_Exercise aim:_
Copy the following rows word for word, keeping every one of them.

_Record list:_
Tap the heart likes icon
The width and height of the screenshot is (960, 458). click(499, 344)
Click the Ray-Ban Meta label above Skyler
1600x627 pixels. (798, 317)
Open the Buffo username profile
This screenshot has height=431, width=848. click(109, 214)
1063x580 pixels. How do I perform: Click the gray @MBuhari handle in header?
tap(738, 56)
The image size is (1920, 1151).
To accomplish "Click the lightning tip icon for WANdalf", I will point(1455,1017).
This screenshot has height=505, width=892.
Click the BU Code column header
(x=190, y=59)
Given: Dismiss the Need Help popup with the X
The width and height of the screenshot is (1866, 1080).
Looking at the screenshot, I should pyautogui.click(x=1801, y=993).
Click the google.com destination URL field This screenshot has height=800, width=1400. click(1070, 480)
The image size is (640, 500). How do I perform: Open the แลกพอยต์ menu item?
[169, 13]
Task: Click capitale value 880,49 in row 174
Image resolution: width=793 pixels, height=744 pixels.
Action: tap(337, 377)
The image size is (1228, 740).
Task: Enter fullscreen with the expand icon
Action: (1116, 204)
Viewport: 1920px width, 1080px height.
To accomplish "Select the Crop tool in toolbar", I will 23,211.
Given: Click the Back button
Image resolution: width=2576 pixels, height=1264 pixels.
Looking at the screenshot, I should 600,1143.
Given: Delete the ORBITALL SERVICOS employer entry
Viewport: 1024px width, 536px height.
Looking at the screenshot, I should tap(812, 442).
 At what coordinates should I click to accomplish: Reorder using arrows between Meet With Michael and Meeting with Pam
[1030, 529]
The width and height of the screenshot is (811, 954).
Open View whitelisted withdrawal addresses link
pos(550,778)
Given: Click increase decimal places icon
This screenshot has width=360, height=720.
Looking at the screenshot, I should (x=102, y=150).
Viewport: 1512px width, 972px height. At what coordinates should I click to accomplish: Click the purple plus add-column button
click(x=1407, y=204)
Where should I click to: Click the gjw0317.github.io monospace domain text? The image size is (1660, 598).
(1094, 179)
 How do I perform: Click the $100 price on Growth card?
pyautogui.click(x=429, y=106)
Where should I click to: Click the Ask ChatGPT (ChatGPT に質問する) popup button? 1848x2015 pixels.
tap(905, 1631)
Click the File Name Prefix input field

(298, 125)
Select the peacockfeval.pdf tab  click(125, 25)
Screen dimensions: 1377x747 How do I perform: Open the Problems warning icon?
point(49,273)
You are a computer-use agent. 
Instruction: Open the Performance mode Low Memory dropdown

_Exercise result:_
Tap the heart likes icon
The width and height of the screenshot is (960, 458). click(499, 344)
Click the Ray-Ban Meta label above Skyler
1600x627 pixels. (798, 317)
Open the Buffo username profile
This screenshot has height=431, width=848. click(109, 214)
1063x580 pixels. How do I perform: Click the gray @MBuhari handle in header?
tap(738, 56)
The image size is (1920, 1151).
To accomplish "Click the lightning tip icon for WANdalf", I will point(1455,1017).
This screenshot has height=505, width=892.
Click the BU Code column header
(x=190, y=59)
Given: Dismiss the Need Help popup with the X
The width and height of the screenshot is (1866, 1080).
Looking at the screenshot, I should pyautogui.click(x=1801, y=993).
Click the google.com destination URL field This screenshot has height=800, width=1400. click(1070, 480)
The image size is (640, 500). How do I perform: Open the แลกพอยต์ menu item?
[169, 13]
Task: Click capitale value 880,49 in row 174
Image resolution: width=793 pixels, height=744 pixels.
Action: tap(337, 377)
The image size is (1228, 740).
Task: Enter fullscreen with the expand icon
Action: (1116, 204)
Viewport: 1920px width, 1080px height.
To accomplish "Select the Crop tool in toolbar", I will 23,211.
Given: Click the Back button
Image resolution: width=2576 pixels, height=1264 pixels.
Looking at the screenshot, I should 600,1143.
Given: Delete the ORBITALL SERVICOS employer entry
Viewport: 1024px width, 536px height.
Looking at the screenshot, I should tap(812, 442).
 At what coordinates should I click to accomplish: Reorder using arrows between Meet With Michael and Meeting with Pam
[1030, 529]
The width and height of the screenshot is (811, 954).
Open View whitelisted withdrawal addresses link
pos(550,778)
Given: Click increase decimal places icon
This screenshot has width=360, height=720.
Looking at the screenshot, I should (x=102, y=150).
Viewport: 1512px width, 972px height. At what coordinates should I click to accomplish: Click the purple plus add-column button
click(x=1407, y=204)
Where should I click to: Click the gjw0317.github.io monospace domain text? The image size is (1660, 598).
(1094, 179)
 How do I perform: Click the $100 price on Growth card?
pyautogui.click(x=429, y=106)
Where should I click to: Click the Ask ChatGPT (ChatGPT に質問する) popup button? 1848x2015 pixels.
tap(905, 1631)
Click the File Name Prefix input field

(298, 125)
Select the peacockfeval.pdf tab  click(125, 25)
Screen dimensions: 1377x747 How do I perform: Open the Problems warning icon?
point(49,273)
You are a computer-use agent. 
Instruction: Open the Performance mode Low Memory dropdown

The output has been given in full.